En la cocina de Doña Pepita estaba todo listo para dar de comer a los ciento treinta cinco niños que esperaban hambrientos a que se abrieran las puertas del comedor escolar.
-Tenemos la sopa caliente, el guiso en su punto y los postres a la espera -dijo Doña Pepita al personal-. ¡Podéis abrir las puertas!
Con orden y a paso ligero, todos los niños se colocaron en la fila para coger una bandeja e ir a por la comida.
-¡Qué bien huele hoy el comedor! -decían los niños.
-Podéis pasar a por el postre cuando traigáis la bandeja vacía -decía Doña Pepita una y otra vez a los niños.
Miguelito fue el primero en acabar, como siempre. Cogió su bandeja y se puso de nuevo en la fila para mostrarle a Doña Pepita que se lo había comido todo.
-Muy bien Miguelito -dijo Doña Pepita.
-Qué bueno estaba todo, Doña Pepita -le dijo Miguel-. Me tiene que dar la receta para mi madre. ¿Cuál es su secreto? Me encanta el punto que le da a la carne.
-Ay, Miguelito, qué zalamero eres. Ahora te traigo el postre -dijo Doña Pepita.
Pero cuando se dio la vuelta vio que todos los postres habían desaparecido.
-¿Dónde están las natillas? -gritó Doña Manolita-. ¡Los cuencos están vacíos!
Las buscaron y requetebuscaron, pero las natillas no aparecieron por ningún lado. Los niños se quedaron muy tristes, porque las natillas eran la especialidad de Doña Pepita, pero como habían comido muy bien no se quedaron con hambre.
-Os prometo que mañana volveré a hacer natillas para todos -dijo Doña Pepita. Todos los niños respondieron con un aplauso.
Pero al día siguiente, a la hora del postre, cuando Miguelito fue a hablar con Doña Pepita sobre lo bueno que estaba todo y a por el postre, las natillas volvieron a desaparecer. Y, por mucho que las buscaron, de las natillas no había quedado ni rastro.
-Pero, ¿qué pasa aquí? -dijo Doña Pepita.
Al día siguiente Doña Pepita volvió a hacer natillas, pero esta vez no las sirvió en cuencos individuales, sino que las dejó en unas ollas enormes guardadas en la nevera bajo llave. Pero las natillas volvieron a desaparecer.
Al día siguiente Doña Pepita decidió montar guardia. Volvió a colocar las natillas como siempre, en sus cuencos individuales. Alrededor colocó un sedal apenas visible alrededor de la mesa con unos cascabeles bien disimulados para atrapar a los ladrones.

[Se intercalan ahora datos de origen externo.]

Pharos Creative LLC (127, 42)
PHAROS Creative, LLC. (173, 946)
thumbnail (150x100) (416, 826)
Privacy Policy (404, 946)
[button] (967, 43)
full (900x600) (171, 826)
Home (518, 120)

Estaba sirviendo ya la última bandeja cuando Miguelito llegó a por su postre. En ese momento se desencadenó un concierto de cascabeles. Doña Pepita se dio la vuelta y los pilló.
-¡Vosotros! ¡Ladrones de postres! Y tú, Miguelito, los has visto todos los días robar las natillas, ¿a qué sí?
Miguelito asintió con la cabeza, sin saber qué hacer.
-¿Por qué lo habéis hecho? ¿Para que hiciera natillas todos los días? -preguntó Doña Pepita.
-No, Doña Pepita -dijo Miguelito-. Nos hemos puesto de acuerdo todos para coger las natillas y dárselas a unos indigentes que acampan detrás del colegio. Ellos vacían los cuencos en unos perolos enormes que encontramos mientras yo la entretengo y luego se las llevamos al salir.
-Es un gesto muy noble por vuestra parte querer compartir con los necesitados vuestra comida, pero no es necesario robar para ello -dijo Doña Pepita-. A partir de mañana prepararé un poco más de comida para que se la llevéis a vuestros amigos. ¡No van alimentarse solo de natillas!
-Vendremos más temprano y la ayudaremos, Doña Pepita -dijeron los niños.
-¿Todos los días? -preguntó Doña Pepita.
-¡Todos los días! -dijeron los niños.
-Me parece una idea excelente.
Al día siguiente, por fin, todos los niños pudieron comer natillas de postre. Al terminar, fueron a llevar a sus amigos indigentes la comida que Doña Pepita les había preparado.
Y fueron felices y comieron….
….de forma variada: pasta, legumbres, verduras, carne, pescado, fruta, yogures y algún postre especial, de vez en cuando, como las deliciosas natillas de Doña Pepita.